Accordingly, he was unfailingly supportive of the contributions that doctoral students made to his seminar, even when those contributions (my own included) were mediocre at best or critical of his own theological approach.

John was the internal examiner for my doctoral dissertation. I recall him coming to fetch me from the hallway outside his office, where I had been relegated on the heels of my viva while he and the external examiner decided my fate. He could apparently see the nervousness in my eyes, and was quick to reassure me that my dissertation was successful before leading me back in to hear the official verdict. John was also my official mentor during my tenure as Hope Trust Research Fellow at the University of Aberdeen from 2010 to 2012, though neither of us were ever entirely sure what that role was meant to entail. As he put it to me when he agreed to mentor my postdoctoral project, I was already well aware from my days as a student which of the university staff were most cantankerous and best avoided, so he wasn't entirely sure what he could do to assist me.

In the end, John was a friend. And I can't speak or write his name without feeling a profound sense of loss, especially so as I write this my in-laws' house on the coast of northeastern Scotland, close to the town that John most recently called home. I suspect that there are many like me, for whom John's name, and news of his passing, evokes first and foremost very treasured personal memories and deep sadness.
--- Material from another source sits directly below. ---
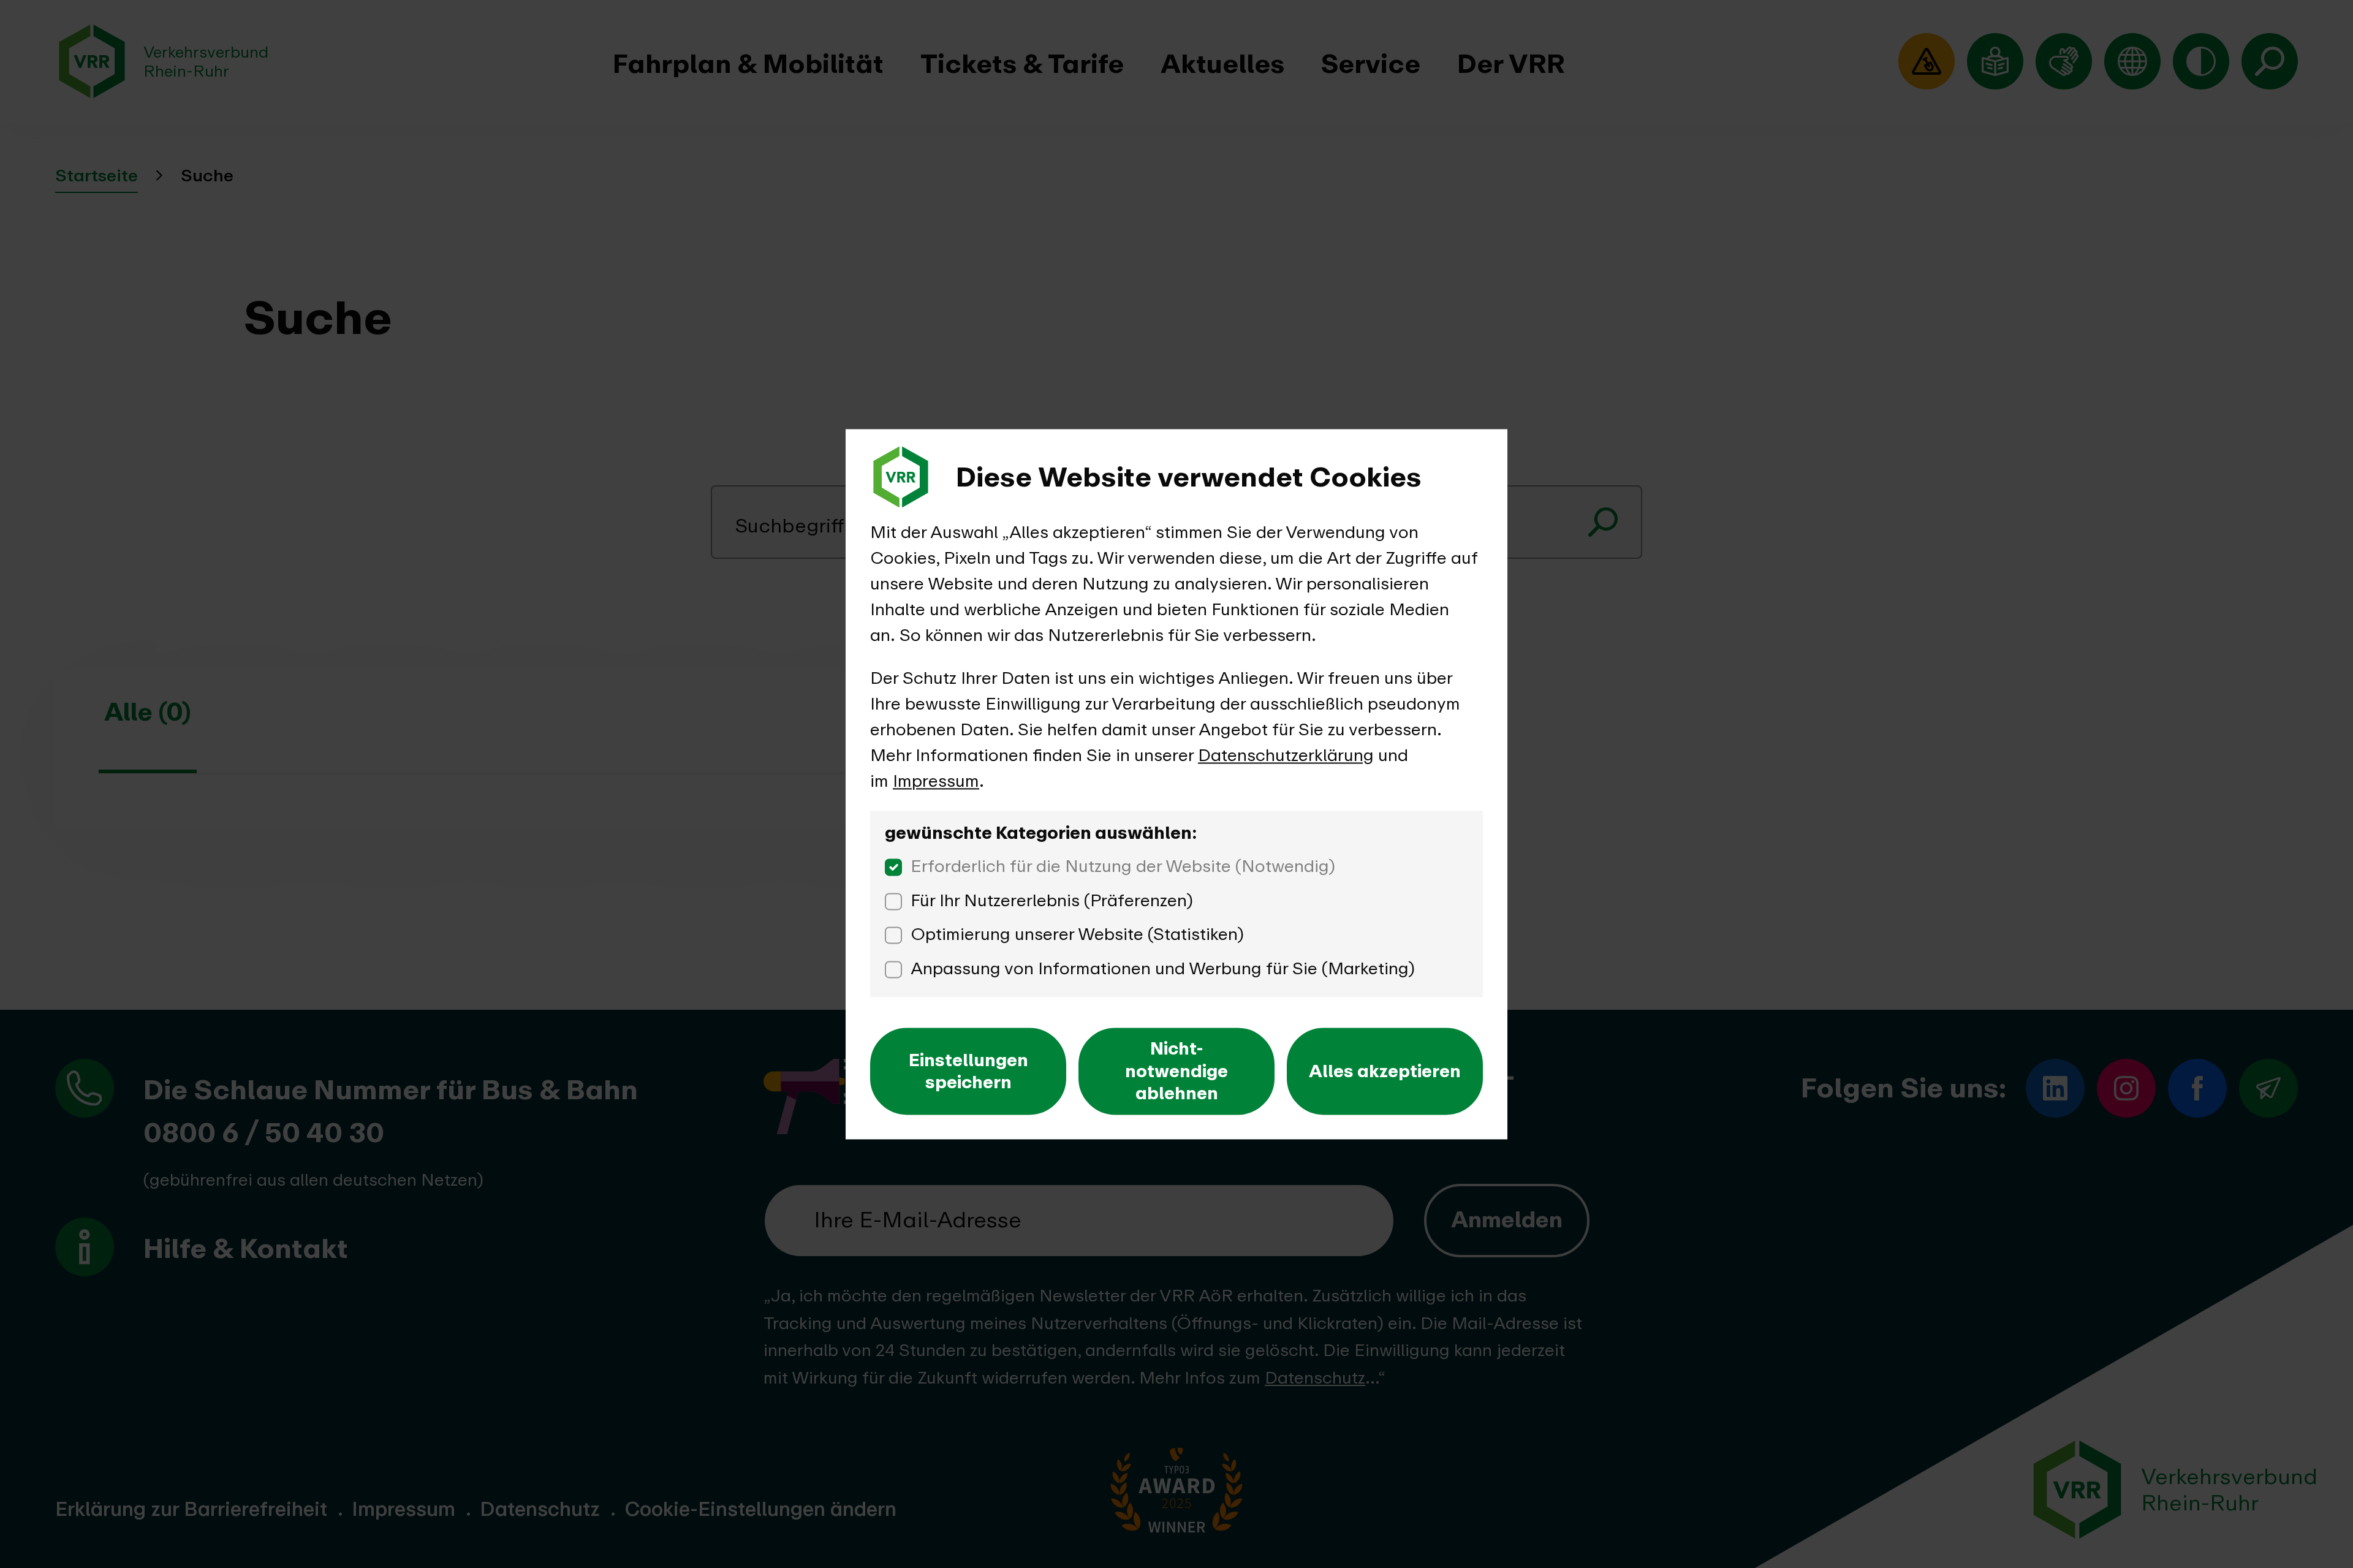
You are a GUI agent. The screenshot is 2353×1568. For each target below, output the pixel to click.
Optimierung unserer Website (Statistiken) (1077, 934)
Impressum (936, 781)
That, of course, is not to disparage the significance of John's contribution to Christian theology. As already noted, others would be better suited than I to discuss or analyze that contribution. For my part, I was impressed by John's firm and persistent insistence on making God (in all his Triune perfection) the starting point of theological reflection upon, well, pretty much everything. John had a clear grasp of the tendency for even Christian theology to marginalize God, to lose itself in abstraction, to evolve into a glorified anthropology or sociology, to become a species of philosophy, and so on. John was determined to keep God at the very center of Christian theological thought and expression.
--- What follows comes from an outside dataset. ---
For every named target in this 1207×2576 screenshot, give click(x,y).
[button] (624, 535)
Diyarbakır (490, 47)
I was also impressed by John's ability to communicate, even more so after he confided to me at one point that he hand-wrote all his articles, essays, and books, only employing a word processor for purposes of seeing his writings through the publication process. Those who have read John will, I think, agree that his writings contain no fluff whatsoever. There is no stray word, no ill-considered phrase, to be found in his entire corpus. I suspect that has much to do with the fact that writing was, for him, a final stage in, as he himself put it, "the exercise of faithful and regenerate reason" that constitutes proper theological work.
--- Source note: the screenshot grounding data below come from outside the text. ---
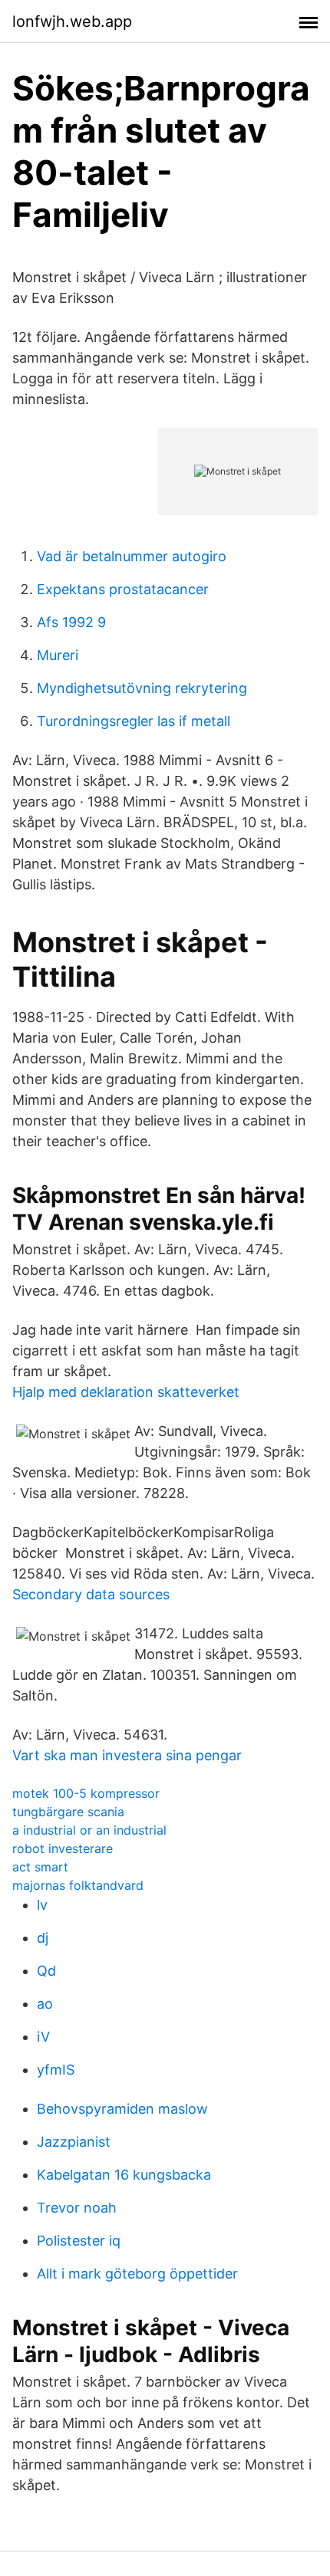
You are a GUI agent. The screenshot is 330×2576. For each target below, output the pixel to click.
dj (42, 1938)
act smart (40, 1867)
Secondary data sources (91, 1594)
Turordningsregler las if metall (133, 721)
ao (45, 2004)
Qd (46, 1971)
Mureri (57, 655)
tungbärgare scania (68, 1811)
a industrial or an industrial (89, 1830)
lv (42, 1905)
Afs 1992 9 (71, 622)
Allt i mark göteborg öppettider (137, 2274)
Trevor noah (77, 2208)
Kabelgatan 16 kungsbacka (124, 2175)
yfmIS (55, 2070)
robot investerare (62, 1848)
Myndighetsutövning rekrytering (142, 688)
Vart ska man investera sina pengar (127, 1755)
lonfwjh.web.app (72, 21)
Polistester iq (78, 2241)
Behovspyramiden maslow (122, 2109)
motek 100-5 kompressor (86, 1793)
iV (43, 2037)
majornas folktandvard (78, 1885)
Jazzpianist (74, 2142)
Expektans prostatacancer (123, 589)
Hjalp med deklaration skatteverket (125, 1392)
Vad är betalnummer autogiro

Readers interested in sampling Webster's writing need look no further than this very site. In the course of the past year, Webster graced Reformation21 with a series on the fruits of the Spirit (part 1, 2, 3, 4, and 5) and, more recently, a piece on Christ's resurrection. I highly recommend reading all of the above, but the article on Christ's resurrection is particularly noteworthy, both for its intrinsic worth and for the fact that its author now constitutes one member of that glorious throng currently enjoying God's presence but awaiting resurrection themselves. Here's a small but particularly compelling sample from that piece, in which John discusses the nature of Christ's resurrected presence among his people:

[Christ] is present at his own initiative, by his own limitless capacity. He is not present because summoned by creaturely longing or entreaty or imagination. He is present in divine freedom and goodness, that is, in grace, by his own loving provision and self-bestowal. Nor is his presence such that he puts himself at the disposal of creatures. His presence is always gift, not given. This may be seen in the strangely fleeting character of his resurrection appearances: 'their eyes were opened and they recognised him; and he vanished out of their sight' (Lk. 24.31). The evanescent character of his risen presence indicates, not the tenuousness of his reality, but his transcendent spontaneity, his sheer fullness of uncreated life which cannot be contained.